People wearing animal masks bounded in, stared at the audience, and launched into a chorus-line routine. Many more followed, one with dancers holding
fans with Japanese faces on them. A commentator remarked that birds are vanishing from the world and scientists are looking for the last blue bird, whereupon the performers collapsed, but not for long. Running hither and thither like scientists in lab coats, they started discussing dogs and cats and, leaping at one another, they even fought about the merits of these beasts. A decision was made that there was a need for pet research.
Videos depicted creatures appearing and disappearing. A live woman (Abigail Browde) writhed miming the death agonies of a ladybug. After a video showed creatures gathered at what looked like a trendy bar, live performers prepared to conduct an expedition in search of a wild cat. Three people babbled simultaneously about rehearsals, and the cast gathered for a chorus routine imitating ladybugs. A bear, played by Randy Thompson, stuck apples into everyone's mouth. But one apple had a bug in it, which led to discussions about the plight of the stag beetle and speculations about whether it might be justifiable to exterminate some lives for the sake of restoring an entire ecosystem.
So things went on for about an hour and twenty minutes, and it was all quite lively. But, early in the show, a character had asked, "What does this have to do with anything?" A good question.
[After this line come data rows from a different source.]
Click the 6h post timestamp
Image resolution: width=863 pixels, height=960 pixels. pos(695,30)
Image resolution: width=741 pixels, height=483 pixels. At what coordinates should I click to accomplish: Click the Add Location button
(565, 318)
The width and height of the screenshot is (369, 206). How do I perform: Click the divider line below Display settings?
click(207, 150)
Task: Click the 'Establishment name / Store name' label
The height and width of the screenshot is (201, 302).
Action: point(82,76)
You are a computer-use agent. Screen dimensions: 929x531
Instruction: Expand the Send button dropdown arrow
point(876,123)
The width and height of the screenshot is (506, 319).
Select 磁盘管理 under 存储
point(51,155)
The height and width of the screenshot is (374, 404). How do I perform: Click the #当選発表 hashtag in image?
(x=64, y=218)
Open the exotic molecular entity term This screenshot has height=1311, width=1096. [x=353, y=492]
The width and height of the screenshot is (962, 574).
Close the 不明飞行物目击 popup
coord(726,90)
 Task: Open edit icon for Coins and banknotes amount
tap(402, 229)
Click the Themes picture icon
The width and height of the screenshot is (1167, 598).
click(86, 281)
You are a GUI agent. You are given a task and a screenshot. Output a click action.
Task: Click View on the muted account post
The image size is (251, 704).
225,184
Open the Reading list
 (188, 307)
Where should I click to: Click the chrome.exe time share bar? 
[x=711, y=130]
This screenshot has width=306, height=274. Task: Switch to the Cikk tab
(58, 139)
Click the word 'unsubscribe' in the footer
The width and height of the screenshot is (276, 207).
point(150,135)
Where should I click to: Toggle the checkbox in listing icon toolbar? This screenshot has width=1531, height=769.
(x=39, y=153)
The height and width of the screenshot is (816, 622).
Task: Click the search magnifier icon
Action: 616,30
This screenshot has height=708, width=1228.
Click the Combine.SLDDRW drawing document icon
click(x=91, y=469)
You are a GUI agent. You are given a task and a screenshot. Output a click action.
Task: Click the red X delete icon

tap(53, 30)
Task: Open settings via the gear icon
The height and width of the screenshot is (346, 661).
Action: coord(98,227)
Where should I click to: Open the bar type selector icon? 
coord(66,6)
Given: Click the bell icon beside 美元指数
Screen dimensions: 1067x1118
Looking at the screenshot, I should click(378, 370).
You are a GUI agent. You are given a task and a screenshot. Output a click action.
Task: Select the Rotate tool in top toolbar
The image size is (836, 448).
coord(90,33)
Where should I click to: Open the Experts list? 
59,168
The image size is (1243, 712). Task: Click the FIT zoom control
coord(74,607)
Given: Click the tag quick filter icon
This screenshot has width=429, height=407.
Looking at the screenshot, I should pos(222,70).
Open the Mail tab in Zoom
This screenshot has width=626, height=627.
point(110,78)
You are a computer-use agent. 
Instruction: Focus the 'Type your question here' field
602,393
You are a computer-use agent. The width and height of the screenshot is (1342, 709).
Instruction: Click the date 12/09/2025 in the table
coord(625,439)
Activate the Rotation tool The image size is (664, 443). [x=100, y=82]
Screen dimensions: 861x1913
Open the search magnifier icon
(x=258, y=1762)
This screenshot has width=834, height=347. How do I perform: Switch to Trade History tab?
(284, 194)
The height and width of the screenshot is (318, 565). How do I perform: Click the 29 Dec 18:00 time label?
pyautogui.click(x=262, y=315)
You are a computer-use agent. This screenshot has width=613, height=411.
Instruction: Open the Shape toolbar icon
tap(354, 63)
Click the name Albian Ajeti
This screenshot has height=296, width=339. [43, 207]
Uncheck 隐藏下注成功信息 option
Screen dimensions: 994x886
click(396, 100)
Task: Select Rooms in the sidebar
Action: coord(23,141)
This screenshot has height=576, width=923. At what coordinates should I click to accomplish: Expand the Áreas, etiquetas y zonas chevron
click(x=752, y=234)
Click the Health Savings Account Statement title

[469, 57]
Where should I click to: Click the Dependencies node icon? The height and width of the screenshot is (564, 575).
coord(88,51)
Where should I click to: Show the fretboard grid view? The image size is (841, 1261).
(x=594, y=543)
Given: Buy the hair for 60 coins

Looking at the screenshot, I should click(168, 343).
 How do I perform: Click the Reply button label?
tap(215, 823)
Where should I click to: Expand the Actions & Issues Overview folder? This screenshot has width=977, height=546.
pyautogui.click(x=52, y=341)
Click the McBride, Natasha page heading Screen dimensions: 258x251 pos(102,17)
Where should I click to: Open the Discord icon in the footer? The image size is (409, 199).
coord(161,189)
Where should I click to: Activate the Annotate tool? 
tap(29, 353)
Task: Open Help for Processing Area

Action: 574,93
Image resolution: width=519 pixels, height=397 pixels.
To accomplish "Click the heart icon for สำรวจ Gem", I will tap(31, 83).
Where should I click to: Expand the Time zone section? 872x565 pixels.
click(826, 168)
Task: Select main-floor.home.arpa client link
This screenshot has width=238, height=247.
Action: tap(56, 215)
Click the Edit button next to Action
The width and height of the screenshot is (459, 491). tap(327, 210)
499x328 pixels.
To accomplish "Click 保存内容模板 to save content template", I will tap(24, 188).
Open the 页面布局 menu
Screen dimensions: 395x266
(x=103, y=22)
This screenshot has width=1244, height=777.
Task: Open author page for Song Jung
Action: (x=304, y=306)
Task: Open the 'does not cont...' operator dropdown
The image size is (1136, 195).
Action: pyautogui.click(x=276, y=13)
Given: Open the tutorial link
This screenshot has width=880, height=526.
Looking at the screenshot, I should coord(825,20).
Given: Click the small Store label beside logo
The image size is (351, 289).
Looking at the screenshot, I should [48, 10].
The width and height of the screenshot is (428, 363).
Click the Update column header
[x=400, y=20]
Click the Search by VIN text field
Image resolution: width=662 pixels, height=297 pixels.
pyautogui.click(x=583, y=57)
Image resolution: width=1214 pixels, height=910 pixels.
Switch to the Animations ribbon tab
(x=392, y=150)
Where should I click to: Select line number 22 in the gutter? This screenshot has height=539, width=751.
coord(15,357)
The cast performed with unrelieved gusto, delighting in the action's nonsense. However, unlike some Surrealist or Dadaist works, gleeful incoherence for its own sake did not seem to be the production's point: there were too many references to ecology, the environment, and species extinction. Yet, although Witness Relocation deserves credit for avoiding numbing didacticism, it was hard to discern just what the troupe's specific message was. Its "Blue Bird" kept flying off into theatrical absurdity.